The House Foreign Affairs Committee last night voted, 24 to 9, to authorize $5 million in military aid to noncommunist Cambodian forces resisting the Vietnamese occupation there.
In approving a $14.5 billion foreign aid bill, the panel also agreed to $1.5 billion in economic support for Israel over a two-year period, despite administration objections that the aid should await Israeli economic reforms.
The amount for Israel is in addition to $1.2 billion in economic aid and $1.8 billion in military aid approved by the committee for 1986 and 1987.
On Cambodian aid, the Democratic-controlled committee also ignored administration objections and impassioned criticism by liberal Democrats.
It voted down by the same margin an effort by Rep. Jim Leach (R-Iowa) to convert the aid to humanitarian assistance.
Leach called the military-aid proposal "intervention without executive sanction" that would renew U.S. military involvement in Southeast Asia without sufficient hearings or public discussion.
But sponsoring Rep. Stephen J. Solarz (D-N.Y.), chairman of the Asian and Pacific affairs subcommittee, successfully argued that his proposal would "be faithful to our values."
Solarz said the noncommunist rebels have 15,000 men under arms and can arm another 16,000 if given money to do so. The rebel coalition includes a tiny group headed by Prince Norodom Sihanouk and the Khmer People's National Liberation Front (KPNLF) of former prime minister Son Sann.
U.S. aid would cover 20 to 30 percent of the rebels' needs for about a year, Solarz said, and would encourage further contributions from the five-nation Association of Southeast Asian Nations (ASEAN) pact.
The Reagan administration has opposed the aid measure on grounds that adequate weapons are available to the rebels and that arms might be diverted to the communist Khmer Rouge forces of former Cambodian dictator Pol Pot.
The Khmer Rouge and KPNLF are the principal forces fighting Vietnam's six-year occupation of Cambodia.
Rep. Samuel Gejdenson (D-Conn.), who led supporters of Leach's effort to weaken the aid proposal, said Solarz's plan would "put the American flag in the midst of a conflict in a way that can only increase the reaction by other participants . . . in a way that is far more significant than a $5 million commitment."
Gejdenson called the vote "a dangerous step without due thought and process by this committee."
Conservative Rep. Danny L. Burton (R-Ind.) said he supports the Solarz proposal "as a token gesture" and added, "But this $5 million is not going to be the end if we start."
Backing Solarz, Rep. Robert G. Torricelli (D-N.J.) said that, if the United States does not help the rebels, "Pol Pot will be the only one there when Vietnam eventually withdraws." Under Pol Pot's rule in the 1970s, more than 1 million Cambodians were killed.

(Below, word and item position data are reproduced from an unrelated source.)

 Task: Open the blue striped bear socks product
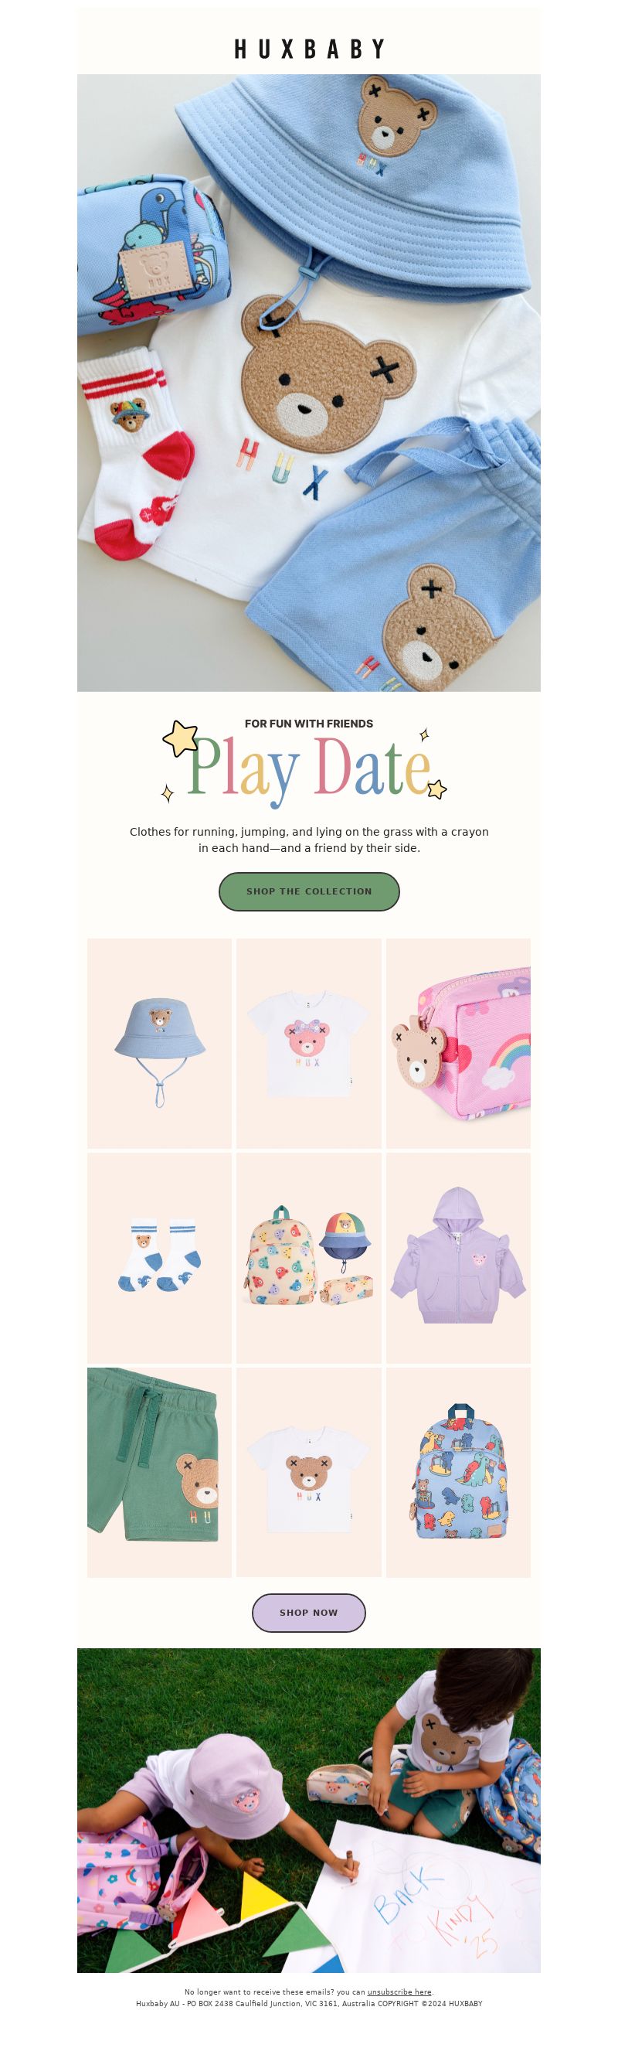pyautogui.click(x=159, y=1257)
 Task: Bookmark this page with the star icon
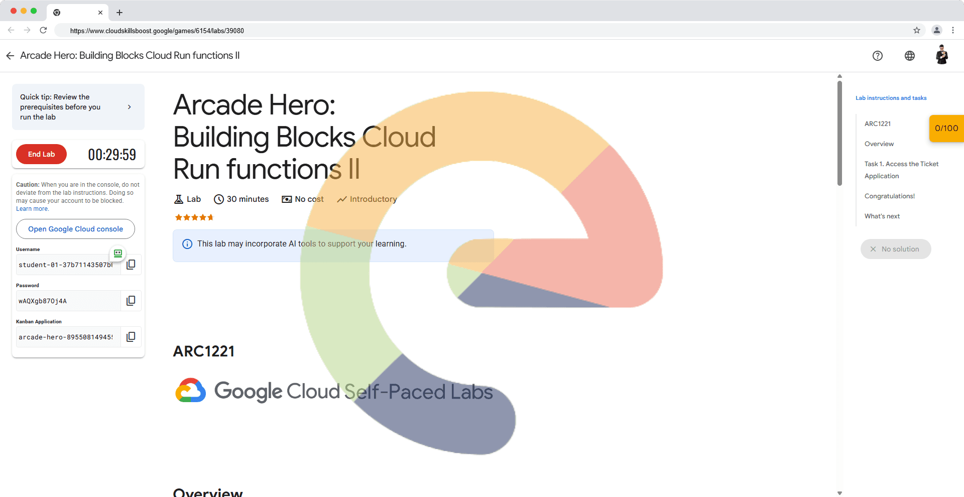(916, 31)

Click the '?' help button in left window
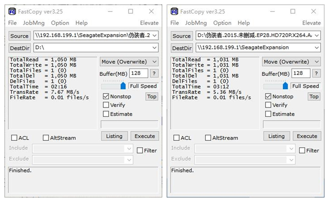[154, 73]
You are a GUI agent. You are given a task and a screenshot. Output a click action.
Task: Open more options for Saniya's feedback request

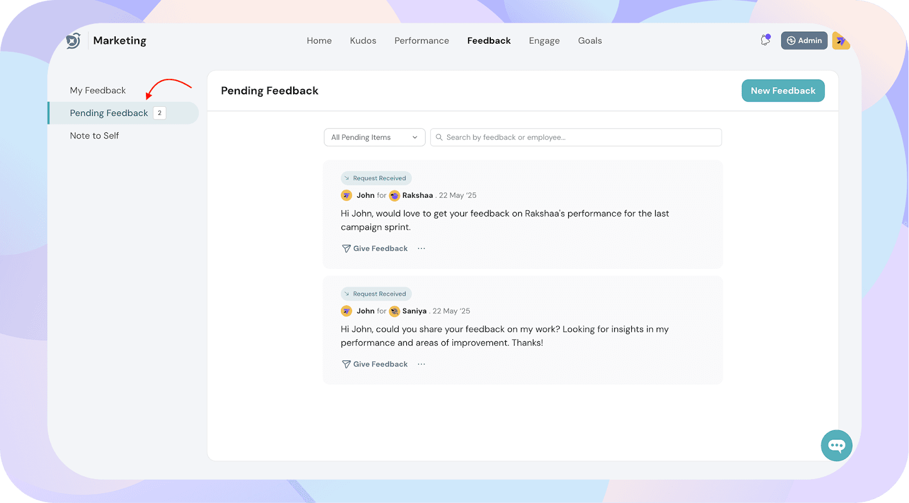pyautogui.click(x=421, y=364)
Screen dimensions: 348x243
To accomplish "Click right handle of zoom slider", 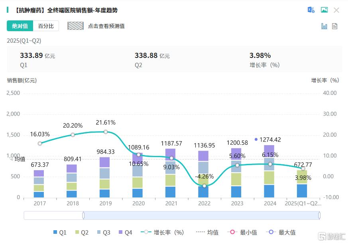I will click(319, 215).
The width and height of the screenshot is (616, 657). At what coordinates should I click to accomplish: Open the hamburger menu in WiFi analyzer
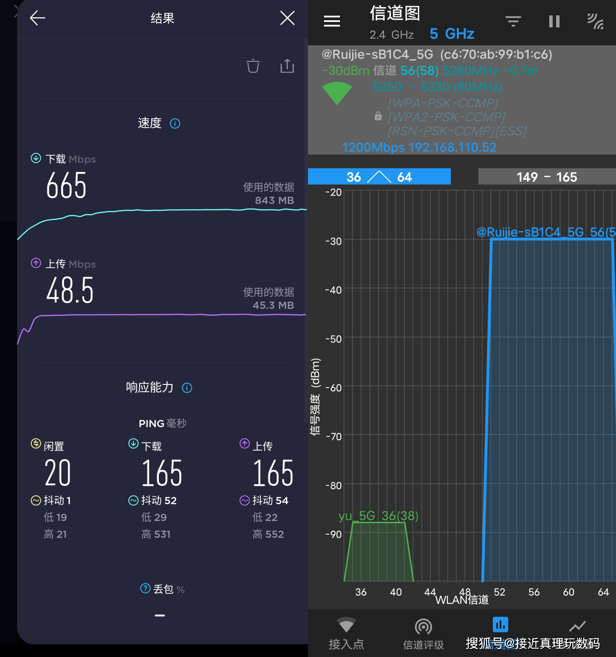click(x=332, y=21)
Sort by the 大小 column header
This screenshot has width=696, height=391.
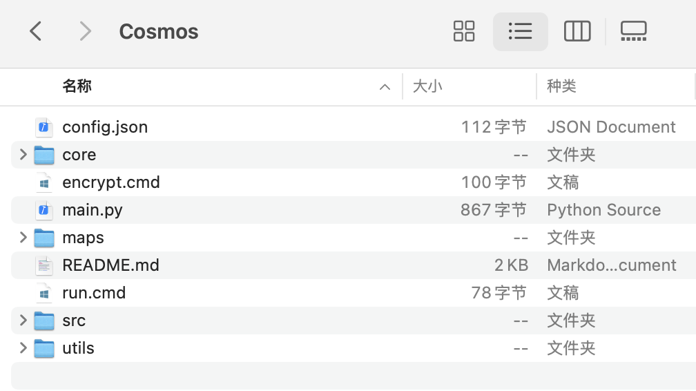tap(427, 86)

On the Israeli aid vote, Rep. Lee H. Hamilton (D-Ind.), chairman of the subcommittee on Europe and the Middle East, reversed his earlier opposition and sponsored the amendment.

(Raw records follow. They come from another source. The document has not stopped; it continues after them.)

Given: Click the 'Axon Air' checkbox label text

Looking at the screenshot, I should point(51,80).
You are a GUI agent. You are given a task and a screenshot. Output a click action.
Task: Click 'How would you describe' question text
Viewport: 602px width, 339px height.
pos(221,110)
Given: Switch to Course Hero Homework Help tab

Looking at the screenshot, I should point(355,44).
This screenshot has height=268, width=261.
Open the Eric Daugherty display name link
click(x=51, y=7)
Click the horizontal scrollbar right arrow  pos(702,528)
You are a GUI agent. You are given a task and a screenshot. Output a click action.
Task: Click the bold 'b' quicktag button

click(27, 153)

"This must be viewed as supplementary to Israel's own economic reform. It cannot be a substitute for that reform," Hamilton said.
Opposing the measure, William Schneider Jr., undersecretary of state for security affairs, pleaded for a delay of "only a few weeks" in which the Israeli government could be expected to enact measures to combat soaring inflation.

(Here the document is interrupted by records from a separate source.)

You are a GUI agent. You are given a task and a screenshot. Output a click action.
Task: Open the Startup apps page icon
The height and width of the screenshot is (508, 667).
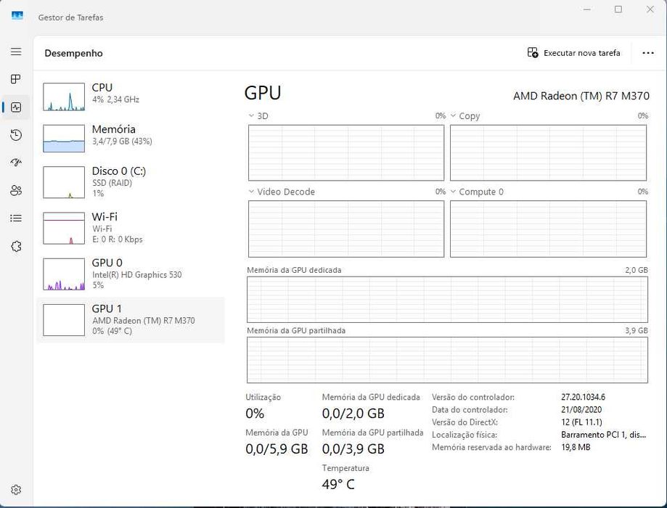pyautogui.click(x=16, y=163)
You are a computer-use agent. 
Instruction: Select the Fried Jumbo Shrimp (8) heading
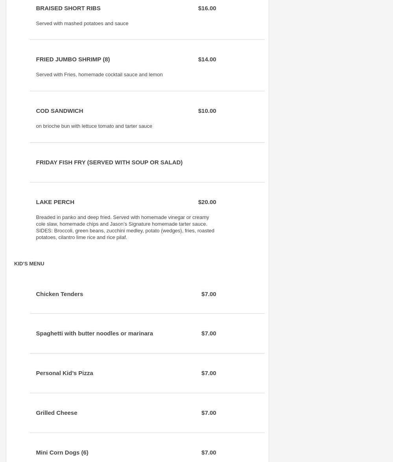point(73,59)
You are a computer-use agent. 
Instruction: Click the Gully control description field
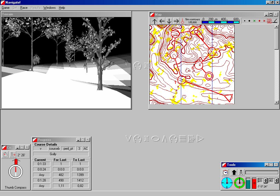coord(60,154)
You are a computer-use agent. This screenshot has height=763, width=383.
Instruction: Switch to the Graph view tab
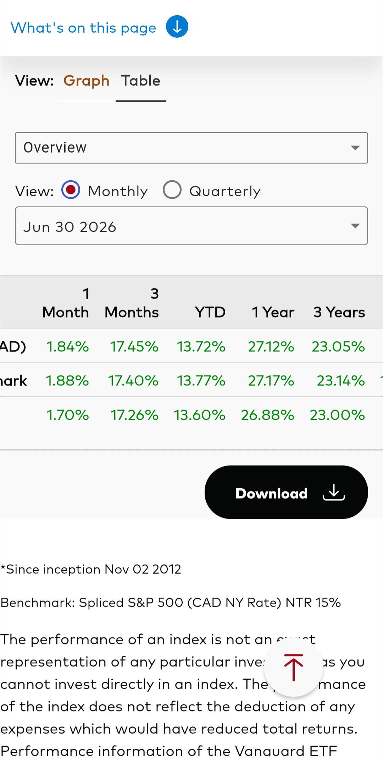[86, 81]
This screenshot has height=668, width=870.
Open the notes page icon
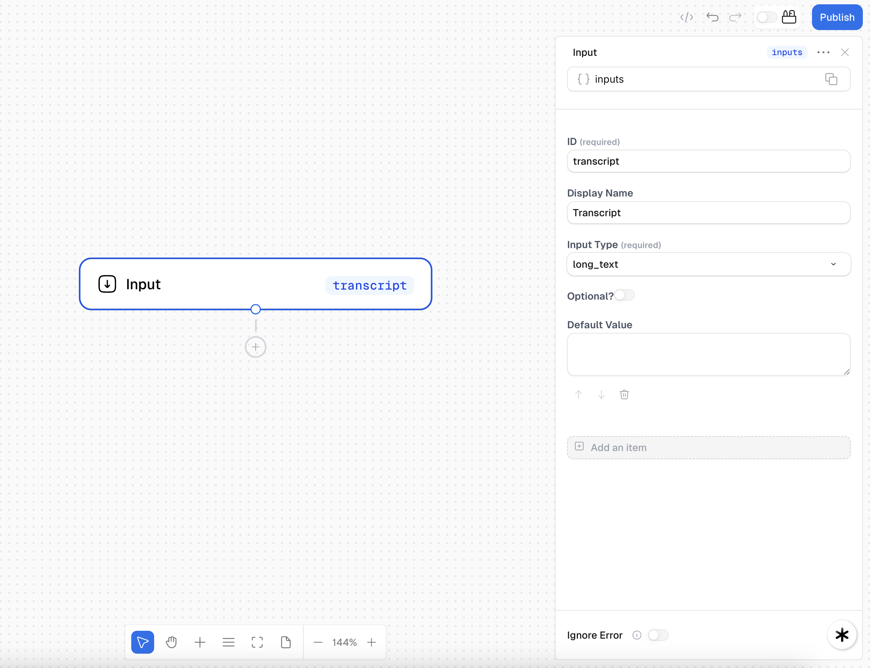[286, 642]
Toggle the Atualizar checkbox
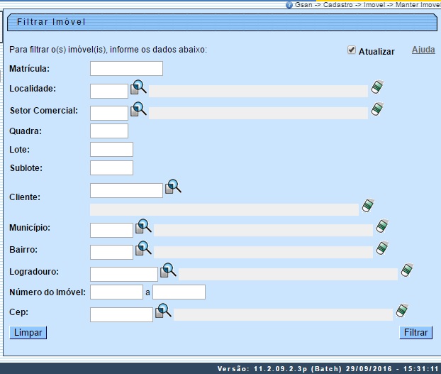441x374 pixels. (x=352, y=50)
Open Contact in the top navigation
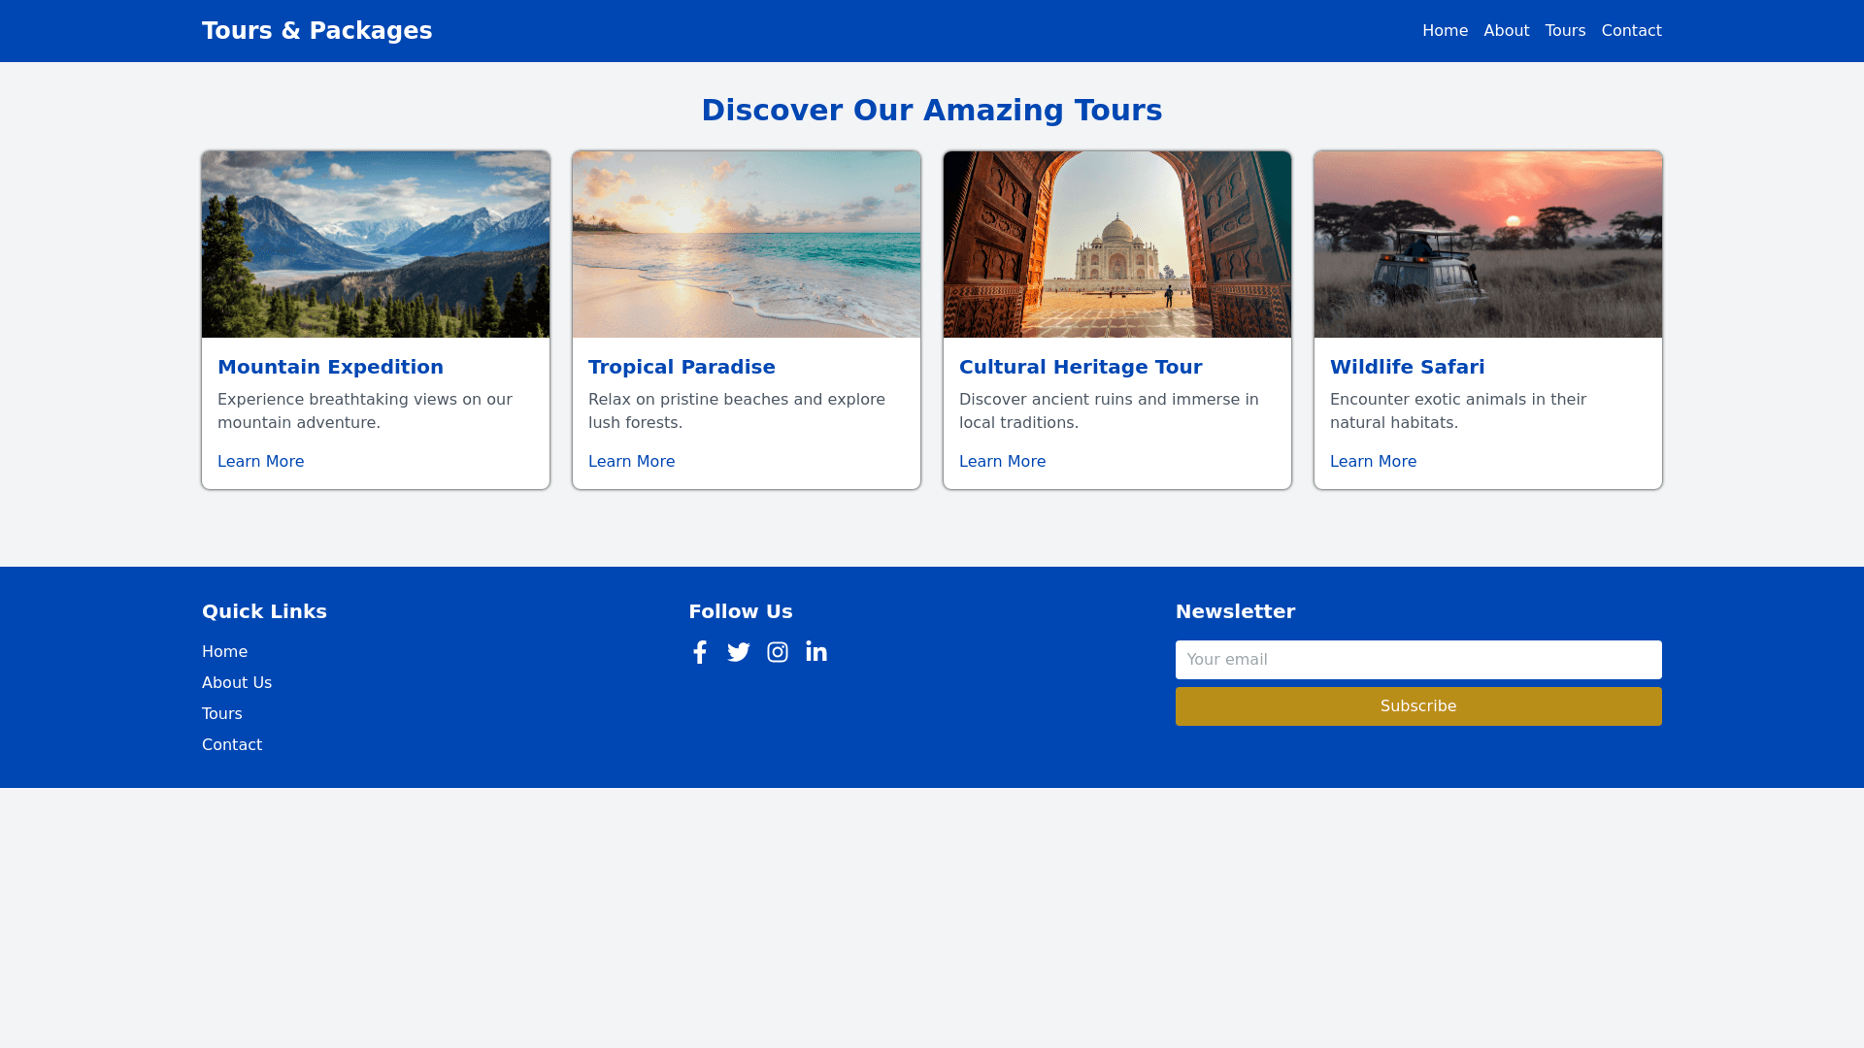The image size is (1864, 1048). click(1631, 31)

Earlier yesterday, the panel voted, 14 to 7, to cut off $10 million in economic aid to Bolivia until it bans most production of coca leaf, from which cocaine is made, and clears 4,000 acres of coca farms.
Arguing for a tougher version that would have blocked about $22 million of Bolivia's $57 million in aid, Rep. Edward F. Feighan (D-Ohio) noted that Bolivia had agreed to act against the cocaine trade in 1983 but had not cut "even one leaf of one coca bush." The House panel, following the lead of the Senate Foreign Relations Committee, also voted to end aid to Pakistan unless President Reagan certifies that Pakistan has no nuclear device capable of detonation and that the aid would reduce the risk of its obtaining one.
The measure also would suspend aid to any nation trying to acquire bomb parts illegally from the United States. That action was also aimed at Pakistan, one of whose agents was caught trying to export illegal detonating switches last year.
Earlier, the committee approved an amendment by Rep. Michael D. Barnes (D-Md.) that would place conditions on transfer of airborne warning and control system reconnaissance planes to Saudi Arabia "in order to protect the security of U.S. equipment and technology," as Barnes said. The Senate Foreign Relations Committee approved the measure unanimously last week.
Maintaining its policy of evenhanded treatment for Greece and Turkey, the committee voted, 19 to 7, to extend to Greece a concessional interest rate for loans equivalent to that given Turkey, but committee members repeatedly condemned recent anti-American rhetoric by Greek Prime Minister Andreas Papandreou.